Côte d’Ivoire : Un autre poste militaire attaqué à Bangolo, un mort

Un soldat à bangolo

Des assaillants ont attaqué un corridor militaire à Bangolo, localité située à l’ouest de la Côte d’Ivoire. Cette violente attaque a coûté la vie à un civil, selon les premières informations.

La ville de Bangolo essuie une énième attaque étrange

Dans la nuit du lundi 12 au mardi 13 mars, des hommes lourdement armés ont fait irruption à un corridor d’entrée de Béoué Zibiao, chef-lieu de sous-préfecture dans le département de Bangolo. Des tirs ont éclaté et un civil a été abattu.

Interpellés par cette attaque armée, les éléments des Forces armées de Côte d'Ivoire (FACI) se sont rapidement rendus sur les lieux.

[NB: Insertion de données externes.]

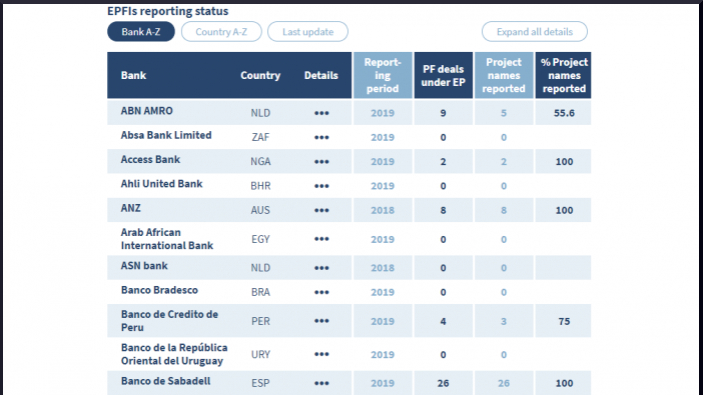The image size is (703, 395).
Task: Open details dots for ANZ row
Action: [x=321, y=210]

Mais, les quidams avaient déjà pris la clef des champs. Les forces de sécurité ont ratissé les environs en vue de retrouver d'éventuelles traces des assaillants, mais aussi déterminer les circonstances de l’attaque.

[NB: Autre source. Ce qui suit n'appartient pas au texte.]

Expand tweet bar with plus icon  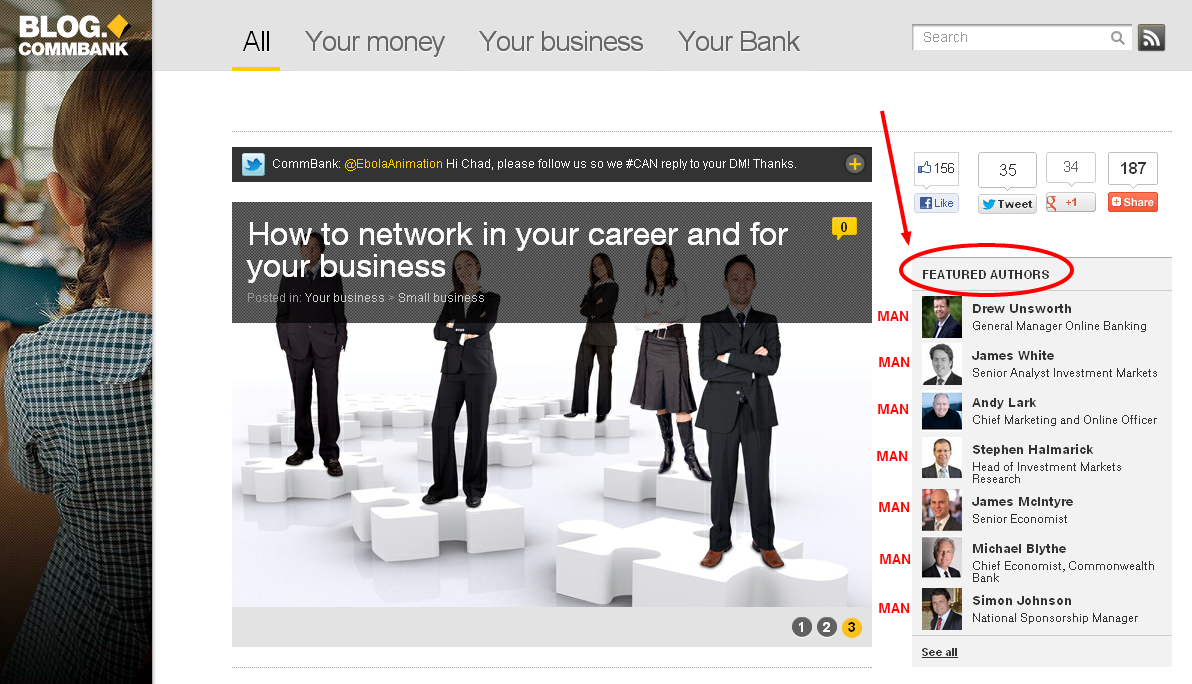point(854,164)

L'on ignore pour l'instant les raisons de cette intrusion nocturne et l’identité des malfrats. Cependant, cette attaque ciblée est loin d’être un cas isolé dans la région.

Début janvier, un poste militaire de Ganzon, à proximité de Bangolo, a été la cible d’individus lourdement armés. Arrivés sur les lieux désertés pus tôt par les militaires, les ravisseurs ont abattu, à bout portant, deux infortunés avant de disparaître dans la broussaille.

Ces deux attaques de postes militaires ont-elles des liens en commun ? Des bandits de grand chemin ont-ils décidé de s’en prendre aux forces de l’ordre dans cette zone du pays ? Ces attaques sont-elles une riposte violente à titre de vengeance ? Tant de questions qui intriguent les populations locales.

Les autorités locales ont par ailleurs ouvert une enquête afin de mettre le grappin sur les auteurs de ces forfaitures. Notons que l’ouest du pays est en proie, depuis quelques mois, à de violents affrontements. Les actes de violence et autres défiances de l’autorité de l’État ont pris de l’ampleur. Le président Alassane Ouattara a promis que les auteurs de tels actes seront « sévèrement punis ».